Swiss watchmaking groups Richemont and Swatch Group just announced their first quarter and six-month results for 2019 respectively, with each going in opposite directions.
Owner of brands like Cartier, IWC and Panerai, Richemont saw growth across most segments and regions. Overall sales were up 12% at constant exchange rates, with every region growing in the low teens save for the Middle East and Africa.
Sales in Asia grew 10%, led by China, where demand is up due to lower taxes locally on luxury goods and more stringent checks on travellers importing items bought overseas.
Most notable was the performance of its online channels, namely luxury fashion mall Yoox Net-a-Porter (YNAP), pre-owned watch merchant Watchfinder, and to a lesser extent. That growth is from a low base of comparison: last year’s first quarter for each platform was only two and one month respectively. That being said, online sales are still substantial, rising to 50% to €648m, almost equal to the €698m of sales in the Americas as a whole.
The group’s watchmaking brands, which include A. Lange & Söhne and Vacheron Constantin, saw overall sales dip 2%. This was attributed to a reduction in the number of sales channels as well as reduced orders of new product by retailers.

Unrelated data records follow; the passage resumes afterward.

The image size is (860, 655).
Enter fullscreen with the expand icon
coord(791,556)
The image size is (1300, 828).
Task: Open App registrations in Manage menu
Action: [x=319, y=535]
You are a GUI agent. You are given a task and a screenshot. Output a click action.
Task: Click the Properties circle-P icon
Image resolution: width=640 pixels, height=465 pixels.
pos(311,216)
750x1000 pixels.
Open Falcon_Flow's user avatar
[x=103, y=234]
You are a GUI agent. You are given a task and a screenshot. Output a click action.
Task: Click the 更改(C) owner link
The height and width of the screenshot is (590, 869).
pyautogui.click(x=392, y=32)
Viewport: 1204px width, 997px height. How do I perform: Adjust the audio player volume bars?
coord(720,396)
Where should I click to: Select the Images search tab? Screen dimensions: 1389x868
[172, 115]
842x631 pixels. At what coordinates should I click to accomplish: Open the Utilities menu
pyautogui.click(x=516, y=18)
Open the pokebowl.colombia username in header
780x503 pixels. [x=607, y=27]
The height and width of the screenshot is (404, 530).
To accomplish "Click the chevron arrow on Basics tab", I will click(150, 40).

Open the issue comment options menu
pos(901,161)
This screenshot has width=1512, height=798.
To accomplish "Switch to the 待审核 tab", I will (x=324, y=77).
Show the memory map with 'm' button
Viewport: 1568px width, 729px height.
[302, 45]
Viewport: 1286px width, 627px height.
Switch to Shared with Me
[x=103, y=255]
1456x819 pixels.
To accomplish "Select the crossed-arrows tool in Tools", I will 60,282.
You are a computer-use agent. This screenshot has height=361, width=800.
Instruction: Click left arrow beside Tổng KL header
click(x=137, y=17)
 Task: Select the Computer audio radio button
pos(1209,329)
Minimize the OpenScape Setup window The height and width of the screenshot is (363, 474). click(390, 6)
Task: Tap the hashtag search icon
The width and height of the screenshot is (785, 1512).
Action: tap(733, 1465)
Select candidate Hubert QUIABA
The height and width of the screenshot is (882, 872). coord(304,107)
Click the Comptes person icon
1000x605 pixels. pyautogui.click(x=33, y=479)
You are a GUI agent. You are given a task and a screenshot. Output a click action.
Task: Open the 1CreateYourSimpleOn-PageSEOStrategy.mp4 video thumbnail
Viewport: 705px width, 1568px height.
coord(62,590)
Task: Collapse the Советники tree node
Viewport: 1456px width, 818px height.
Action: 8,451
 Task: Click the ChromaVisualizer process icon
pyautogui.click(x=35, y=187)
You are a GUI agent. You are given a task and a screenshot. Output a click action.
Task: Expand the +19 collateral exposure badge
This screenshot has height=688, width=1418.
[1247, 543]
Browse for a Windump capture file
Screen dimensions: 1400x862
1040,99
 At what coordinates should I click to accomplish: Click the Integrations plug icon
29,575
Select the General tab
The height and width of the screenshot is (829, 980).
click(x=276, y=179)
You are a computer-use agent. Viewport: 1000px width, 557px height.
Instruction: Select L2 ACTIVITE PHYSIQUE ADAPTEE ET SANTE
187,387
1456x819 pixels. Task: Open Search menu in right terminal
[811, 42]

Up in Biel, where the Swatch Group has its headquarters, half-year sales were down 3.7% at constant exchange rates, to 4.07 billion Swiss francs. Net profit followed suit, shrinking 11.3% to 415m francs. For the full year, however, growth is predicted according to Swatch, which owns brands like Omega, Longines and Tissot.
The weaker results were a consequence of “uncompromising action against grey market dealers” according to Swatch, which had a “triple-digit” millions impact on sales.
While no numbers were provided, the group also indicated a “marked increase” in e-commerce for its entry-level and mid-market brands.
Gravitational pull of Biel
Inventories, mostly finished watches, movements and components, continued to rise at Swatch Group, continuing an inexplicable trend that has persisted for several years. In the first half of 2019 they rose 2.6% to 7.1 billion francs. According to the Swatch Group, “suspension of deliveries to grey market dealers” was the primary cause of the rise in inventories.
That’s almost a year’s worth of watches; the group’s full year sales for 2018 was 8.48 billion francs. But because inventories are carried on the books at cost, they would be equivalent to several year’s worth of sales at retail.
In comparison, Richemont’s inventories for last year was €6.19 billion, against annual sales of €13.99 billion.
The pile of watches at Swatch Group leads to the question: where will it all go?